Operates below the filesystem layer. Doesn't care whether the content of the encrypted block device is a filesystem, a partition table, a LVM(Logical volume manager used to manage partitions) setup, or anything else.

Available solutions are: Loop-AES, dm-crypt +/- LUKS, VeraCrypt. Ubuntu(in fact most Linux systems) by default uses dm-crypt+LUKS. All of these are block device encryptions.

Advantages:

• Can be done during OS installation.
• Everything including the swap space and the temporary files are encrypted, ensuring no confidential data is inadvertently left unprotected.
• The decision of which files to encrypt is not left up to users.
• Installation of keyloggers or other Trojan horses becomes difficult with full disk encryption even with full system physical access.
• Immediate data destruction, such as simply destroying the cryptographic keys (crypto-shredding), renders the contained data useless. Although physical destruction an option available always.

Disadvantages:

• Attackers can break into the system over the internet or other ways after we have unlocked and mounted the encrypted parts of the disk and while it is running. (also a cold boot attack is possible)
• A government entity may simply force the individual to give up the keys/ passphrases.
• Cannot be done after installing the operating system. Need to enable/ setup only during OS installation process.
• No proper GUI (except when using Veracrypt which is a 3rd party software for full disk encryption.)

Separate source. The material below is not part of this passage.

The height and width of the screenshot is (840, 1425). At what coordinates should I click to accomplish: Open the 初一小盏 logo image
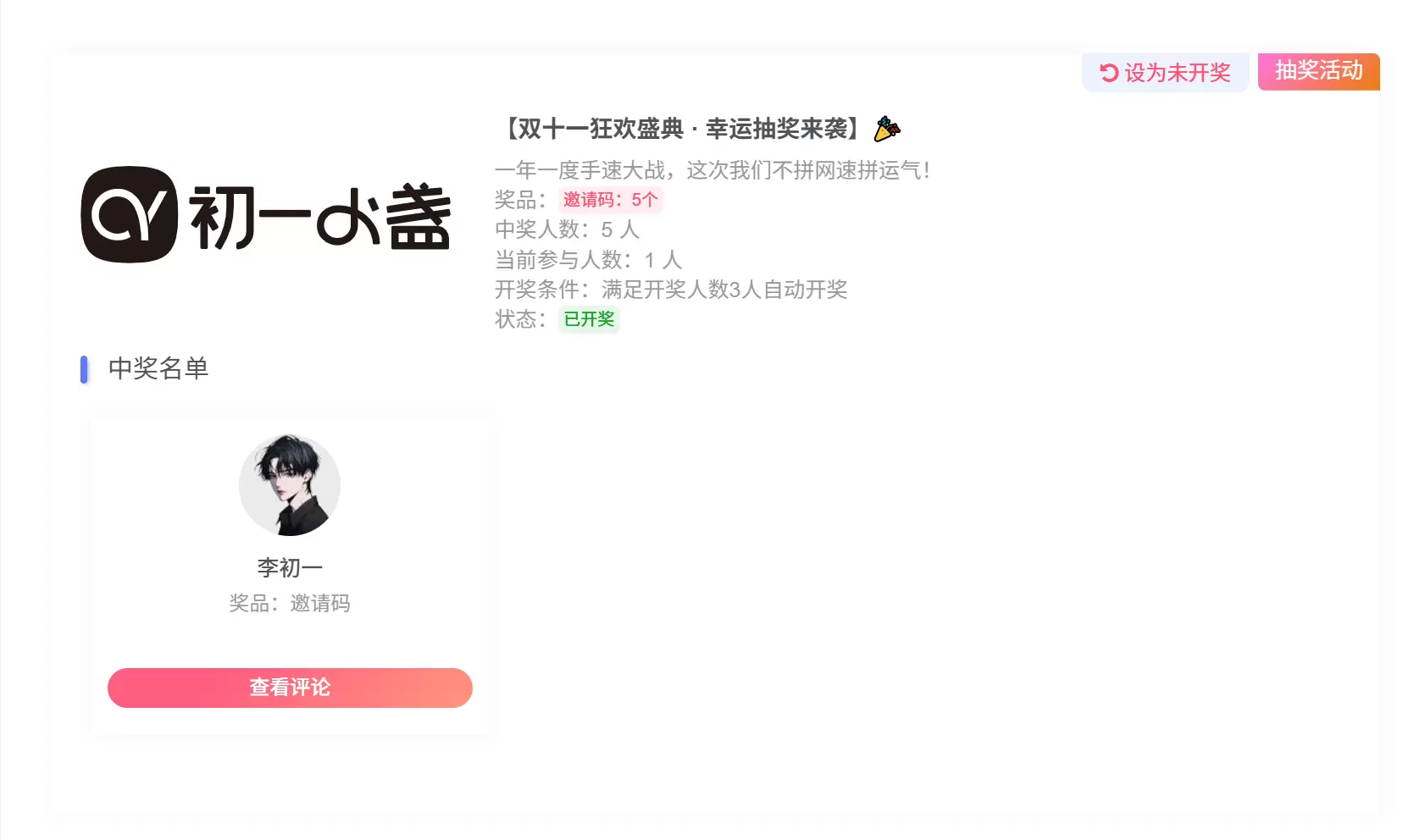(267, 215)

One solution to the above disadvantages can be using Hardware-based full disk encryption (especially to the above first disadvantage) which removes the computer memory as a potential attack vector.

How to accommodate multiple users in one system in case of encryption?

Passphrase/ keys should be shared.

What if the OS crashes or something else gets corrupted, how to retrieve the encrypted data on hard-disk?

Taking regular backups of the important data is the easy and recommended way.

What if the user forgets passphrase/ password?

End of the story. Although we can employ recover mechanisms, then it doesn't truly serve the purpose of the encryption.

How to change the passphrase/ password?

For full disk encryption:
Using a utility called cryptsetup

For file/ folder encryption:
ecryptfs-mount-private command (if encrypted using ecryptfs which is common way in ubuntu until 16.04)

How to choose a secured passphrase/ password?

Check out these articles which gives a good insight on how to choose one.

1. https://www.schneier.com/blog/archives/2014/03/choosing_secure_1.html
2. https://www.iusmentis.com/security/passphrasefaq/
3. https://en.wikipedia.org/wiki/Password_strength

Where to store the keys (passphrase/ password)?

1. Key management software.
2. Password managers.
3. Muscle memory.
4. An HSM or other hardware key management appliance, which provides the highest level of physical security.

Is the passphrase/ password we enter is the key to encrypt the entire data?

No. Firstly since this is symmetric encryption, there is one Master Key (No, not the passphrase you enter) that can decrypt's everything. The Master key is generated during the encryption time and is stored in encrypted form along with encrypted data on the disk (yes side by side with data).

The entropy(randomness) of the key is of utmost importance for the security of the encryption. A randomly generated byte string 32 bytes (256 bits) has desired properties. But can you remember 32 letters of a passphrase? Which is why passphrase is not the master key.

This is what happens after you enter the passphrase:

step 1: User enter's passphrase at mount time

step 2: A Key derivation function is applied to this Mount passphrase (e.g PBKDF2 also used by Django along with salt) which generates a Mount key.

step 3: This above Mount Key is used to decrypt the encrypted Master key generated during the process of File system/ Full disk encryption.

step 4: This decrypted Master Key decrypts everything now.

This is a slow process but as it only happens during mount time, so won't be significant.

Interesting fact about file system encryption using eCryptfs or encFs:

Each and every file is encrypted with a unique, randomly generated key called the 'fek' (which is stored in the header of the file, and wrapped with the MOUNT passphrase). What this means is that two cleartext files that are binary equivalent encrypt to two completely different ciphertexts.